EXERCISE MATERIALS below:

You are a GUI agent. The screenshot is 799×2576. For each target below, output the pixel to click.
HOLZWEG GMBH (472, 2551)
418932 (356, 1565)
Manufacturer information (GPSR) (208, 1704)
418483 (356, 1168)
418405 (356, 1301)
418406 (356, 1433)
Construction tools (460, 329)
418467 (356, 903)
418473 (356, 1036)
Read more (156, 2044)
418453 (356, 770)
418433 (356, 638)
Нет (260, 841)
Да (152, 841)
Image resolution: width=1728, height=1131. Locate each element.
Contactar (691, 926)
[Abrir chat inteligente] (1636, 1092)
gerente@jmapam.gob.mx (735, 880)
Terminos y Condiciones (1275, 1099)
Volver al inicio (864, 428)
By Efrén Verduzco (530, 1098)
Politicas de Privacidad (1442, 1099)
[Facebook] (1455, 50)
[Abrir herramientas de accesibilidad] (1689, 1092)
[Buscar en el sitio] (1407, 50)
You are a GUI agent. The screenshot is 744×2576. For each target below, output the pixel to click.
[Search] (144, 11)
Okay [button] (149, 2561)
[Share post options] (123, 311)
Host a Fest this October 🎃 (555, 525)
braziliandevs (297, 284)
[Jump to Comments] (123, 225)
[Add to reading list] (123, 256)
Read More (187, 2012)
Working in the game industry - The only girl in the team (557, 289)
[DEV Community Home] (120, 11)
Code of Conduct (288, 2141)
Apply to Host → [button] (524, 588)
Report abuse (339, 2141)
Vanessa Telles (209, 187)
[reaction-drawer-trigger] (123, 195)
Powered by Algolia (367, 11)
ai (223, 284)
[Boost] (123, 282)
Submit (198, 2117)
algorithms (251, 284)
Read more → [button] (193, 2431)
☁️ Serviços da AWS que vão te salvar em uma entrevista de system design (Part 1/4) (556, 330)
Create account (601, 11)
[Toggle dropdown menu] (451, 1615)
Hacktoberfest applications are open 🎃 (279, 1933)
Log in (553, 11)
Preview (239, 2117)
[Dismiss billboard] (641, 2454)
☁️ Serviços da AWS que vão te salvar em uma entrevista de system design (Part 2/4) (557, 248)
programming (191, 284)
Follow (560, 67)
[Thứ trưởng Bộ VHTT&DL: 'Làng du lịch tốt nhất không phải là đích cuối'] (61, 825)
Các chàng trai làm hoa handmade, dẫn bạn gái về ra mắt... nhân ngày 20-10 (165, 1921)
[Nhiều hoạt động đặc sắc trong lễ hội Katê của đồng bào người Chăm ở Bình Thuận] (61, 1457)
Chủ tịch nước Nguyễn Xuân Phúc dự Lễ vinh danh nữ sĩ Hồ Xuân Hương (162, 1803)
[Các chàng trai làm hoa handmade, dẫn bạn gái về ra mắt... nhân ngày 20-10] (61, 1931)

End of EXERCISE MATERIALS.

YOUR GOAL :: Retype only the lines running from the line with "Report abuse (339, 2141)" to the end of the listing, including both of those lines.

REPLY ::
Report abuse (339, 2141)
Vanessa Telles (209, 187)
[reaction-drawer-trigger] (123, 195)
Powered by Algolia (367, 11)
ai (223, 284)
[Boost] (123, 282)
Submit (198, 2117)
algorithms (251, 284)
Read more → [button] (193, 2431)
☁️ Serviços da AWS que vão te salvar em uma entrevista de system design (Part 1/4) (556, 330)
Create account (601, 11)
[Toggle dropdown menu] (451, 1615)
Hacktoberfest applications are open 🎃 (279, 1933)
Log in (553, 11)
Preview (239, 2117)
[Dismiss billboard] (641, 2454)
☁️ Serviços da AWS que vão te salvar em uma entrevista de system design (Part 2/4) (557, 248)
programming (191, 284)
Follow (560, 67)
[Thứ trưởng Bộ VHTT&DL: 'Làng du lịch tốt nhất không phải là đích cuối'] (61, 825)
Các chàng trai làm hoa handmade, dẫn bạn gái về ra mắt... nhân ngày 20-10 (165, 1921)
[Nhiều hoạt động đặc sắc trong lễ hội Katê của đồng bào người Chăm ở Bình Thuận] (61, 1457)
Chủ tịch nước Nguyễn Xuân Phúc dự Lễ vinh danh nữ sĩ Hồ Xuân Hương (162, 1803)
[Các chàng trai làm hoa handmade, dẫn bạn gái về ra mắt... nhân ngày 20-10] (61, 1931)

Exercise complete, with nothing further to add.